_REQUIRED ACTION_
Nothing but the records beneath, reproduced exactly, should appear in the answer.

DATASET EXTRACT section start

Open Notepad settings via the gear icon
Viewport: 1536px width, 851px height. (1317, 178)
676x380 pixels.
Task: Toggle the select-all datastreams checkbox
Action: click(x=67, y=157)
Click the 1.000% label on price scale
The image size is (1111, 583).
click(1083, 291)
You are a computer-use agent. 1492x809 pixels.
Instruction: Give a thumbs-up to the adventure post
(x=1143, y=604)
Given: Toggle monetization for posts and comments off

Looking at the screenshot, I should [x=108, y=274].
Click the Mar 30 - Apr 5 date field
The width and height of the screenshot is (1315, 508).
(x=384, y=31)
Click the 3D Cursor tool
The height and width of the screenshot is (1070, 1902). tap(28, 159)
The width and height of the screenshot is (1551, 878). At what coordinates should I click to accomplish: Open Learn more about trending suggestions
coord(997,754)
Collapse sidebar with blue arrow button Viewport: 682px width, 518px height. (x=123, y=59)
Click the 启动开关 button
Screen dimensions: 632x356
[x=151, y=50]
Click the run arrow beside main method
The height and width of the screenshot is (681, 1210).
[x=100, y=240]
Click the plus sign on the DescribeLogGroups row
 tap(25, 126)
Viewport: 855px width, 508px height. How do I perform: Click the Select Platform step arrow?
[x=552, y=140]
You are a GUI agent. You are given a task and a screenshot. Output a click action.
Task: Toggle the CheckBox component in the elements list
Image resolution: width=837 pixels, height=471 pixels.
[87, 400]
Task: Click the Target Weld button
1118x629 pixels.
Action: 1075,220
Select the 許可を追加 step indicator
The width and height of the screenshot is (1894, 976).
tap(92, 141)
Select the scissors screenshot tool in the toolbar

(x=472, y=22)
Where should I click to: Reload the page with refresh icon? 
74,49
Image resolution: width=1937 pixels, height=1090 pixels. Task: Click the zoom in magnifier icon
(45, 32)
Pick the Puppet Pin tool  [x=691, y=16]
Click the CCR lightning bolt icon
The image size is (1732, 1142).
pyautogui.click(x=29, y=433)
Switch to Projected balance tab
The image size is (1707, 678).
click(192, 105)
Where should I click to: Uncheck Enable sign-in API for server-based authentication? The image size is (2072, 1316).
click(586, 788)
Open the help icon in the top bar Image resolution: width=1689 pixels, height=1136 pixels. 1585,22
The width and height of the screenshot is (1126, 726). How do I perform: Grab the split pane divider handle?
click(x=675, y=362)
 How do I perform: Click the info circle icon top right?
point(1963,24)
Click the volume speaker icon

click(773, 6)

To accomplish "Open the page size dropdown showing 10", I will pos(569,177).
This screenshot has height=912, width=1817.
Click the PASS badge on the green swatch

DATASET EXTRACT section end

_SOLUTION TO THE EXERCISE_
Open Notepad settings via the gear icon
Viewport: 1536px width, 851px height. (1317, 178)
676x380 pixels.
Task: Toggle the select-all datastreams checkbox
Action: click(x=67, y=157)
Click the 1.000% label on price scale
The image size is (1111, 583).
click(1083, 291)
You are a computer-use agent. 1492x809 pixels.
Instruction: Give a thumbs-up to the adventure post
(x=1143, y=604)
Given: Toggle monetization for posts and comments off

Looking at the screenshot, I should [x=108, y=274].
Click the Mar 30 - Apr 5 date field
The width and height of the screenshot is (1315, 508).
(x=384, y=31)
Click the 3D Cursor tool
The height and width of the screenshot is (1070, 1902). tap(28, 159)
The width and height of the screenshot is (1551, 878). At what coordinates should I click to accomplish: Open Learn more about trending suggestions
coord(997,754)
Collapse sidebar with blue arrow button Viewport: 682px width, 518px height. (x=123, y=59)
Click the 启动开关 button
Screen dimensions: 632x356
[x=151, y=50]
Click the run arrow beside main method
The height and width of the screenshot is (681, 1210).
[x=100, y=240]
Click the plus sign on the DescribeLogGroups row
 tap(25, 126)
Viewport: 855px width, 508px height. How do I perform: Click the Select Platform step arrow?
[x=552, y=140]
You are a GUI agent. You are given a task and a screenshot. Output a click action.
Task: Toggle the CheckBox component in the elements list
Image resolution: width=837 pixels, height=471 pixels.
[87, 400]
Task: Click the Target Weld button
1118x629 pixels.
Action: 1075,220
Select the 許可を追加 step indicator
The width and height of the screenshot is (1894, 976).
tap(92, 141)
Select the scissors screenshot tool in the toolbar

(x=472, y=22)
Where should I click to: Reload the page with refresh icon? 
74,49
Image resolution: width=1937 pixels, height=1090 pixels. Task: Click the zoom in magnifier icon
(45, 32)
Pick the Puppet Pin tool  [x=691, y=16]
Click the CCR lightning bolt icon
The image size is (1732, 1142).
pyautogui.click(x=29, y=433)
Switch to Projected balance tab
The image size is (1707, 678).
click(192, 105)
Where should I click to: Uncheck Enable sign-in API for server-based authentication? The image size is (2072, 1316).
click(586, 788)
Open the help icon in the top bar Image resolution: width=1689 pixels, height=1136 pixels. 1585,22
The width and height of the screenshot is (1126, 726). How do I perform: Grab the split pane divider handle?
click(x=675, y=362)
 How do I perform: Click the info circle icon top right?
point(1963,24)
Click the volume speaker icon

click(773, 6)

To accomplish "Open the page size dropdown showing 10", I will pos(569,177).
This screenshot has height=912, width=1817.
Click the PASS badge on the green swatch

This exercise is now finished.